Aim of the exercise. Arrange the data below as a numbered list, one line per item, and leave out the blank lines.

Provided material.
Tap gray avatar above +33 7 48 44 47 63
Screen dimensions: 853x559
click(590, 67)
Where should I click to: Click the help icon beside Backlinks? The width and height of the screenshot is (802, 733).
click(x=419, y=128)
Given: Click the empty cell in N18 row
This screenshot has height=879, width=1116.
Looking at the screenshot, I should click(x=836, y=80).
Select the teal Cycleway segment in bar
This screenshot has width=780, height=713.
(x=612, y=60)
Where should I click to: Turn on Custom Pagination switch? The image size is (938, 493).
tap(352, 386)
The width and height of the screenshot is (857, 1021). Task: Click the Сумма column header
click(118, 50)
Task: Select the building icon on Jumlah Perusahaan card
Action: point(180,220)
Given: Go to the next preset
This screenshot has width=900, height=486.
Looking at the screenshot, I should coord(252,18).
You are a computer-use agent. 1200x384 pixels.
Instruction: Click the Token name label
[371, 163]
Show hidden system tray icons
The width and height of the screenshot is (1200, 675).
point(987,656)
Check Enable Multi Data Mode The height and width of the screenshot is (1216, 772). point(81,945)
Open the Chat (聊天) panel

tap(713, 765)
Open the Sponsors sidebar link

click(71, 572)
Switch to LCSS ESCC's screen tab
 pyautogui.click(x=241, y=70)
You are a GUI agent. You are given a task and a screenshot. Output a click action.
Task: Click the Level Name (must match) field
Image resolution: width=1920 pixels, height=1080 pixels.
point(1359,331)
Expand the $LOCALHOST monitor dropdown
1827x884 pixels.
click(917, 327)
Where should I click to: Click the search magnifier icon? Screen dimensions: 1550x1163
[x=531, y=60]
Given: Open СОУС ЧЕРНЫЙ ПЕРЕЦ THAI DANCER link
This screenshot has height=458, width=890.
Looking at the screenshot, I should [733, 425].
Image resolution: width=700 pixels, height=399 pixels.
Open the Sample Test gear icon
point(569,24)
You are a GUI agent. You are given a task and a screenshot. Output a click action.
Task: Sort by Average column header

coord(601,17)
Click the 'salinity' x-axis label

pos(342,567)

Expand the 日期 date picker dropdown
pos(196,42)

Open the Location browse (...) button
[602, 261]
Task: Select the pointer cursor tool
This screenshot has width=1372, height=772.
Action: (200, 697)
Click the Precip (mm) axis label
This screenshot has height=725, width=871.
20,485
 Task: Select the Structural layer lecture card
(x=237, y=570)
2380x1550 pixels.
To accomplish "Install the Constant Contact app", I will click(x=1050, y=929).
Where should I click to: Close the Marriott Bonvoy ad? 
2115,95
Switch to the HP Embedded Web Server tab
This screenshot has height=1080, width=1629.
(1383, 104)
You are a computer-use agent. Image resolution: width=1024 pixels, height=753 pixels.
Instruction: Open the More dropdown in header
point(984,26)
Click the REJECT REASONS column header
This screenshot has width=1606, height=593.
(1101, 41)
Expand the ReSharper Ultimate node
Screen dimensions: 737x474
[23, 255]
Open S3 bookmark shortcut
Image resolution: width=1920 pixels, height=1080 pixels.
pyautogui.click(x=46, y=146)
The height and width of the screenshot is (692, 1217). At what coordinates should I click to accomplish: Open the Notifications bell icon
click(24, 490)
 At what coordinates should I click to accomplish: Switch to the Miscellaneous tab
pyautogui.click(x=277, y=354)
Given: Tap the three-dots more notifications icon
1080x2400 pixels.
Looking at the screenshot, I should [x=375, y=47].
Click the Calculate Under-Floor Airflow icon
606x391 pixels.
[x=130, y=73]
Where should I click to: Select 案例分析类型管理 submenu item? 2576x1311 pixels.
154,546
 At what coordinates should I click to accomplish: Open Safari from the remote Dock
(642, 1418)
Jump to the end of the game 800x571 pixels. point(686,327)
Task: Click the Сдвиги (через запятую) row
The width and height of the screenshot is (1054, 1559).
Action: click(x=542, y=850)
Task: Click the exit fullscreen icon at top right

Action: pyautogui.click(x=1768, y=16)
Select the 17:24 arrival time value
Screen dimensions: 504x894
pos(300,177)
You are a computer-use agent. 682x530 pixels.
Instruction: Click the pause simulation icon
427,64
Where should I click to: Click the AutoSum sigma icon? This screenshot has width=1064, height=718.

Task result.
1. Tap gray avatar above +33 7 48 44 47 63
2. Screen dimensions: 853x559
3. click(590, 67)
4. Where should I click to: Click the help icon beside Backlinks? The width and height of the screenshot is (802, 733).
5. click(x=419, y=128)
6. Given: Click the empty cell in N18 row
7. This screenshot has height=879, width=1116.
8. Looking at the screenshot, I should click(x=836, y=80).
9. Select the teal Cycleway segment in bar
10. This screenshot has width=780, height=713.
11. (x=612, y=60)
12. Where should I click to: Turn on Custom Pagination switch? The image size is (938, 493).
13. tap(352, 386)
14. The width and height of the screenshot is (857, 1021). Task: Click the Сумма column header
15. click(118, 50)
16. Task: Select the building icon on Jumlah Perusahaan card
17. Action: point(180,220)
18. Given: Go to the next preset
19. This screenshot has width=900, height=486.
20. Looking at the screenshot, I should coord(252,18).
21. You are a computer-use agent. 1200x384 pixels.
22. Instruction: Click the Token name label
23. [371, 163]
24. Show hidden system tray icons
25. The width and height of the screenshot is (1200, 675).
26. point(987,656)
27. Check Enable Multi Data Mode The height and width of the screenshot is (1216, 772). point(81,945)
28. Open the Chat (聊天) panel
29. tap(713, 765)
30. Open the Sponsors sidebar link
31. click(71, 572)
32. Switch to LCSS ESCC's screen tab
33.  pyautogui.click(x=241, y=70)
34. You are a GUI agent. You are given a task and a screenshot. Output a click action.
35. Task: Click the Level Name (must match) field
36. Image resolution: width=1920 pixels, height=1080 pixels.
37. point(1359,331)
38. Expand the $LOCALHOST monitor dropdown
39. 1827x884 pixels.
40. click(917, 327)
41. Where should I click to: Click the search magnifier icon? Screen dimensions: 1550x1163
42. [x=531, y=60]
43. Given: Open СОУС ЧЕРНЫЙ ПЕРЕЦ THAI DANCER link
44. This screenshot has height=458, width=890.
45. Looking at the screenshot, I should [733, 425].
46. Image resolution: width=700 pixels, height=399 pixels.
47. Open the Sample Test gear icon
48. point(569,24)
49. You are a GUI agent. You are given a task and a screenshot. Output a click action.
50. Task: Sort by Average column header
51. coord(601,17)
52. Click the 'salinity' x-axis label
53. pos(342,567)
54. Expand the 日期 date picker dropdown
55. pos(196,42)
56. Open the Location browse (...) button
57. [602, 261]
58. Task: Select the pointer cursor tool
59. This screenshot has width=1372, height=772.
60. Action: (200, 697)
61. Click the Precip (mm) axis label
62. This screenshot has height=725, width=871.
63. 20,485
64.  Task: Select the Structural layer lecture card
65. (x=237, y=570)
66. 2380x1550 pixels.
67. To accomplish "Install the Constant Contact app", I will click(x=1050, y=929).
68. Where should I click to: Close the Marriott Bonvoy ad? 
69. 2115,95
70. Switch to the HP Embedded Web Server tab
71. This screenshot has height=1080, width=1629.
72. (1383, 104)
73. You are a computer-use agent. Image resolution: width=1024 pixels, height=753 pixels.
74. Instruction: Open the More dropdown in header
75. point(984,26)
76. Click the REJECT REASONS column header
77. This screenshot has width=1606, height=593.
78. (1101, 41)
79. Expand the ReSharper Ultimate node
80. Screen dimensions: 737x474
81. [23, 255]
82. Open S3 bookmark shortcut
83. Image resolution: width=1920 pixels, height=1080 pixels.
84. pyautogui.click(x=46, y=146)
85. The height and width of the screenshot is (692, 1217). At what coordinates should I click to accomplish: Open the Notifications bell icon
86. click(24, 490)
87.  At what coordinates should I click to accomplish: Switch to the Miscellaneous tab
88. pyautogui.click(x=277, y=354)
89. Given: Tap the three-dots more notifications icon
90. 1080x2400 pixels.
91. Looking at the screenshot, I should [x=375, y=47].
92. Click the Calculate Under-Floor Airflow icon
93. 606x391 pixels.
94. [x=130, y=73]
95. Where should I click to: Select 案例分析类型管理 submenu item? 2576x1311 pixels.
96. 154,546
97.  At what coordinates should I click to accomplish: Open Safari from the remote Dock
98. (642, 1418)
99. Jump to the end of the game 800x571 pixels. point(686,327)
100. Task: Click the Сдвиги (через запятую) row
101. The width and height of the screenshot is (1054, 1559).
102. Action: click(x=542, y=850)
103. Task: Click the exit fullscreen icon at top right
104. Action: pyautogui.click(x=1768, y=16)
105. Select the 17:24 arrival time value
106. Screen dimensions: 504x894
107. pos(300,177)
108. You are a computer-use agent. 682x530 pixels.
109. Instruction: Click the pause simulation icon
110. 427,64
111. Where should I click to: Click the AutoSum sigma icon? This screenshot has width=1064, height=718.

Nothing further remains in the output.